Last week, Washington Post editorial page editor Fred Hiatt excoriated Republicans for climate change denialism. As he noted, mainstream, prominent Republicans used to accept the established science on climate change, but in the last few years, many of them have begun saying things they can't possibly believe, because of ideology and political expediency.
Hiatt called out Sarah Palin, in particular, for writing something Hiatt believes to be patently untrue:
Palin, who as Alaska governor supported efforts to limit greenhouse gas emissions, in 2009 wrote in The Post, “But while we recognize the occurrence of these natural, cyclical environmental trends, we can’t say with assurance that man’s activities cause weather changes.”
It shows great intellectual courage for Hiatt to criticize something published in the newspaper he works for. Something published by him, because he is the editorial page editor. Something he published and then had a deputy defend when other people pointed out that it was wrong and stupid. So Hiatt is now apparently acknowledging that he specifically prints things he knows to be untrue and irresponsible.
(Plus, as Matt Yglesias pointed out, Hiatt has published a half-dozen George Will columns containing lies about climate science. Actual, demonstrable lies.)
Maybe Hiatt doesn't think it's his job, as editorial page editor of the Washington Post, to only print things that are actually true. If so, his job is a very easy one! No editing is being done, at all!
In the past, Hiatt has made it sound like he thinks that labeling something "opinion" frees its author and editor from any responsibility to stick to actual facts supported by actual evidence, but surely only a sociopath with no respect for his audience actually thinks like this. Maybe Hiatt is actually performing a sort of public service, by constantly printing irresponsible misinformation from people who are consistently wrong about everything. Maybe he will now begin debunking and criticizing every misleading column and editorial he's published during his tenure. It was like a long-term art project, or something?
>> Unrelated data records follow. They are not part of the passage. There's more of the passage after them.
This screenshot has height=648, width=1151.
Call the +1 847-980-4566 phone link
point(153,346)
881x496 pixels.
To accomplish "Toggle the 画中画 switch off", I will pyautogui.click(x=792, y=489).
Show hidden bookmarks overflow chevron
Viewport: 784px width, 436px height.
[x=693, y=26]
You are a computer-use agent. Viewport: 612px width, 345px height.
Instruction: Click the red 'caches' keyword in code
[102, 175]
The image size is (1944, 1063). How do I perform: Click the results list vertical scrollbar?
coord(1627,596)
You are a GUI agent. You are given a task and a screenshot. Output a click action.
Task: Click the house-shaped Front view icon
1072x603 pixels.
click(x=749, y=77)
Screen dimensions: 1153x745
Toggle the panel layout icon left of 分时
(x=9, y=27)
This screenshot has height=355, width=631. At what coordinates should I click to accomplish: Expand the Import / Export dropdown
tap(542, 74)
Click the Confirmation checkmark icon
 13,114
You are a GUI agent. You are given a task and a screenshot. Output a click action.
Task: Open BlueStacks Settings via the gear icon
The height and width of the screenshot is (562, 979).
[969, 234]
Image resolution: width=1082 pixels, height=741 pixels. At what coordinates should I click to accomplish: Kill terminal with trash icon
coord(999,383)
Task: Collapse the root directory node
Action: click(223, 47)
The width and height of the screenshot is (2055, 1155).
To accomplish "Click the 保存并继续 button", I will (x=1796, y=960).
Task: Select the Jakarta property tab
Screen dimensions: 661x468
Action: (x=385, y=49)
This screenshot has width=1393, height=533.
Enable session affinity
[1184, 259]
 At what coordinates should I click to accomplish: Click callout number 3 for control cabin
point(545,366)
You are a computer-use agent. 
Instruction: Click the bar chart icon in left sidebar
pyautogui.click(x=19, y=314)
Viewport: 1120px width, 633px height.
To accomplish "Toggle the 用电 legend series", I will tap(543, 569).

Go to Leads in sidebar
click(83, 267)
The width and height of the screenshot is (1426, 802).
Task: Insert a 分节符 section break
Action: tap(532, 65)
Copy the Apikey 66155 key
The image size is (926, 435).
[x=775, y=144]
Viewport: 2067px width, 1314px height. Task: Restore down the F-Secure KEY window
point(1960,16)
Next month he'll write something like, "there can be no moral justification for sanctioning torture, but even if we sidestep the moral issue, Marc Thiessen's work for the Washington Post and elsewhere is full of untruths and distortions." Then maybe a short series on various lies published by the Post prior to the invasion of Iraq. Maybe he'll eventually get around to publicly noting that Nobel prizes are never awarded posthumously, making this entire column pointless.
He could write a week's worth of columns on how awful Richard Cohen is!
I'm excited for this new age of the Post belatedly pointing out the various stupid things it prints, years after the fact.